TNRTB Archive – Retained for reference information
Geophysicists from the University of California at Los Angeles have uncovered more evidence confirming an important design feature of the solar system. They have found that the oxygen isotope anomaly in meteorites arises from carbon monoxide photodissociation. Such photodissociation implies that the solar system was blasted with intense far ultraviolet radiation at the time the planets were forming. Such far uv light typically truncates the outer part of the planetary disk and, thus, offers a good explanation for why astronomers have yet to discover gas giant planets orbiting their stars more distantly than do the solar system’s gas giants.
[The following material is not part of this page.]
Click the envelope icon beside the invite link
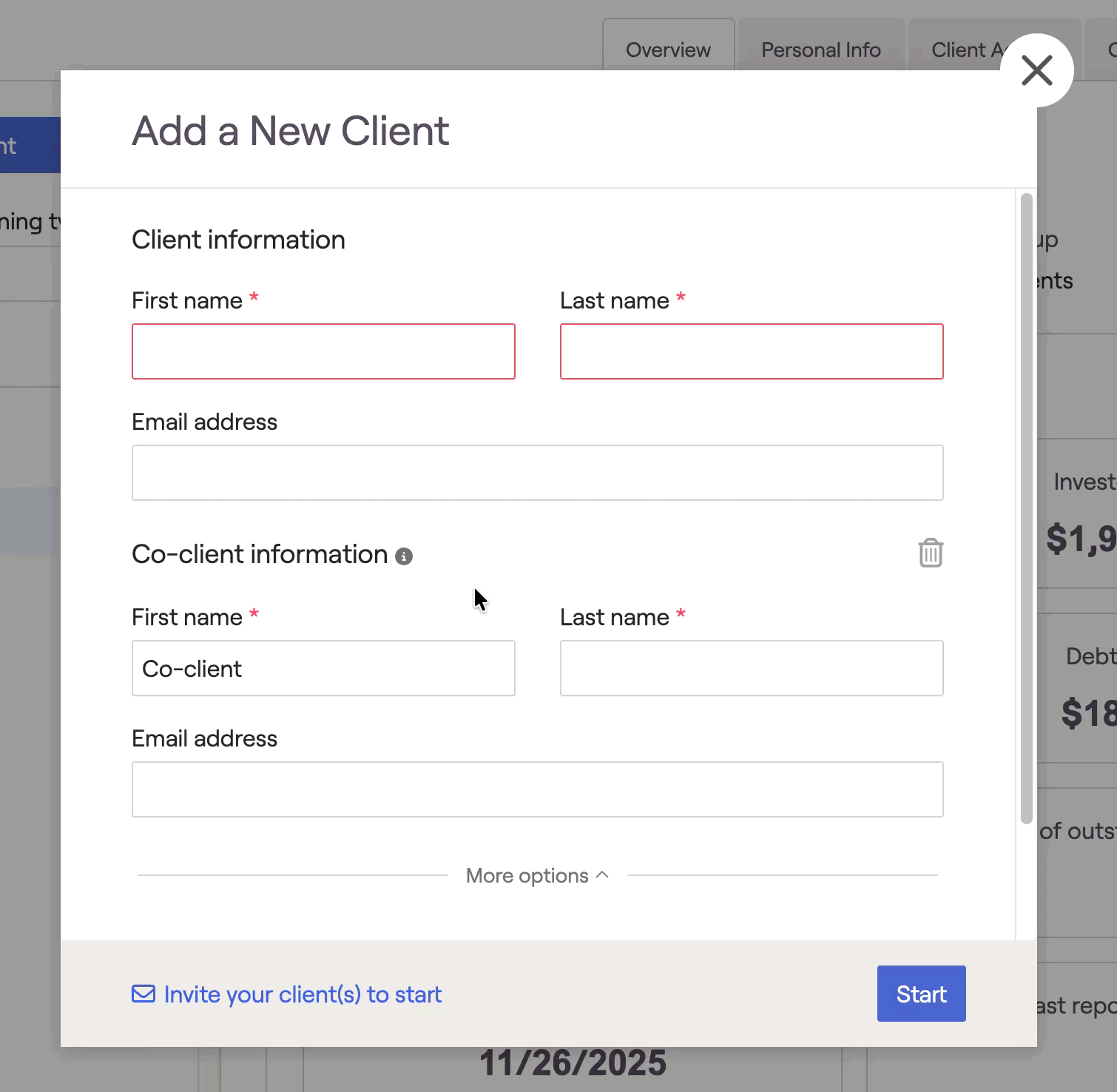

Photo-erosion from such light would also increase the concentration of heavy elements in the planetary disk, which would help explain Earth’s exceptionally high abundance of heavy elements. However, to get a planetary system with both an extremely heavy-element-rich planet and a suite of distantly orbiting gas giant planets (both are required for life to be possible) demands extraordinary fine tuning in either the formation process of the gas giants, the heavy-element-rich planet, or both. These conclusions imply that the solar system features are so rare as to suggest supernatural design.
- James Lyons and Edward Young, “The Formation Environment of the Solar Nebula as Inferred from Oxygen Isotopes in Meteorites,” Abstract # 990, Abstracts of the Biennial Meeting of the NASA Astrobiology Institute, April 10-14, 2005, Astrobiology 5 (2005): 186-87.